Kenai harbors historic start of peninsula life


The city of Kenai represents a cooperative amalgamation of salmon fishing, oil exploration and tourism. Within the city limits live 6,942 people who share the peninsula's hub for transportation, industry and history.

Kenai's original inhabitants, the Dena'ina, a tribe of Athabaskan Indians, and later the Russians and Americans, all made the mouth of the Kenai River the center of their presence on the peninsula.

Oil was discovered in 1957 near the Swanson River, causing rapid development and sustained growth, while commercial salmon fishing and tourism provide diversity to the economy.

Historic Old Town Kenai features Fort Kenay, a replica of the Russian Orthodox School built in 1900. The fort was constructed in 1967 in celebration of the Alaska purchase from the Russians 100 years earlier. It stands where the original fort was built in 1869, which also was the site of an earlier Russian fort (1791). Elsewhere in Old Town is the Kenai Bible Church, the Civic League Building, old Kenai jail and numerous homesteader cabins.

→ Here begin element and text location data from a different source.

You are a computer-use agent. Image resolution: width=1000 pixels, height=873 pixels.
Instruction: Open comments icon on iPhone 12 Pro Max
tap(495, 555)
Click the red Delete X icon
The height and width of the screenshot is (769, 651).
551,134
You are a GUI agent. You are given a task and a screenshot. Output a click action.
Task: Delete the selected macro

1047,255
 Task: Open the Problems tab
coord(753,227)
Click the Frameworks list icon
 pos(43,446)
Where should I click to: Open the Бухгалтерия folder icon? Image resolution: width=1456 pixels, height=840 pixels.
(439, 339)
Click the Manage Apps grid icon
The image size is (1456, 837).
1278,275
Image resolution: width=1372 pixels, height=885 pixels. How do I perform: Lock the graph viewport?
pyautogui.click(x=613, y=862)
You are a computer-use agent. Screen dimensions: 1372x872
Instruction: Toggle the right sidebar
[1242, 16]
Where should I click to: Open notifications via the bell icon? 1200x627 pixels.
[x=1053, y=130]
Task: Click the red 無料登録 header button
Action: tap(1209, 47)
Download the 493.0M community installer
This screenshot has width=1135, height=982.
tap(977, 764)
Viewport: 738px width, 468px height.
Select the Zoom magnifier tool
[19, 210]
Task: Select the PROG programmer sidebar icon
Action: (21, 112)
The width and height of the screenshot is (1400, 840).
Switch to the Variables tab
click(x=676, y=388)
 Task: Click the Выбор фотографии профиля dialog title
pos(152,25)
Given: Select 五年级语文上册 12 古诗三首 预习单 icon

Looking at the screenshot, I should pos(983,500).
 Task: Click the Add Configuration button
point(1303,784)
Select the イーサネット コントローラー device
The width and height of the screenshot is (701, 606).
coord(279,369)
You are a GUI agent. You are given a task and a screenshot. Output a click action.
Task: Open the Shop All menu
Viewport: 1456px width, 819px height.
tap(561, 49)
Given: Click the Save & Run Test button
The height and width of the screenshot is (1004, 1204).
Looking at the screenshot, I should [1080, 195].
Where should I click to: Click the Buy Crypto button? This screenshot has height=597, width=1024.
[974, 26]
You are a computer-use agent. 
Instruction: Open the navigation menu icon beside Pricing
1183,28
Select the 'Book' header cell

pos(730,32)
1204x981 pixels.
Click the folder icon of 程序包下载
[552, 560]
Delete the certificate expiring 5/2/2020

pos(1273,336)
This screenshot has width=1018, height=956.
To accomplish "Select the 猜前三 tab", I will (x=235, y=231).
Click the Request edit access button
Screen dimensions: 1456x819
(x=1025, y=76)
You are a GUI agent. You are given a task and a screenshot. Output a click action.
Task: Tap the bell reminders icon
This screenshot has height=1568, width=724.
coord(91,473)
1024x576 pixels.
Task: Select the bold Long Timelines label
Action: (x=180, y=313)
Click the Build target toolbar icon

Visitors can enjoy self-guided walking tours of Old Town using a tour map available at the Kenai Visitors and Cultural Center. The cultural center also offers a free summer interpretive program from June through August that features science on Mondays, art on Wednesdays and Alaska heritage on Fridays, at 3 p.m. each day.

This year's art extravaganza at the cultural center is "Spirit of Alaska: The Inner Landscape," featuring more than 90 artists from all over the state representing their feelings about living in Alaska and being Alaskans. General admission is $3.

Kenai is home to many parks and open spaces, including Erik Hansen Scout Park overlooking Cook Inlet and the mouth of the Kenai River, which bustles with activity during the commercial and dipnet salmon fisheries. From that vantage point, and from Cunningham Park on Beaver Loop Road, beluga whales often can be seen in the lower river chasing their next meal.

Wildlife viewing can be done at the Kenai River flats on Bridge Access Road.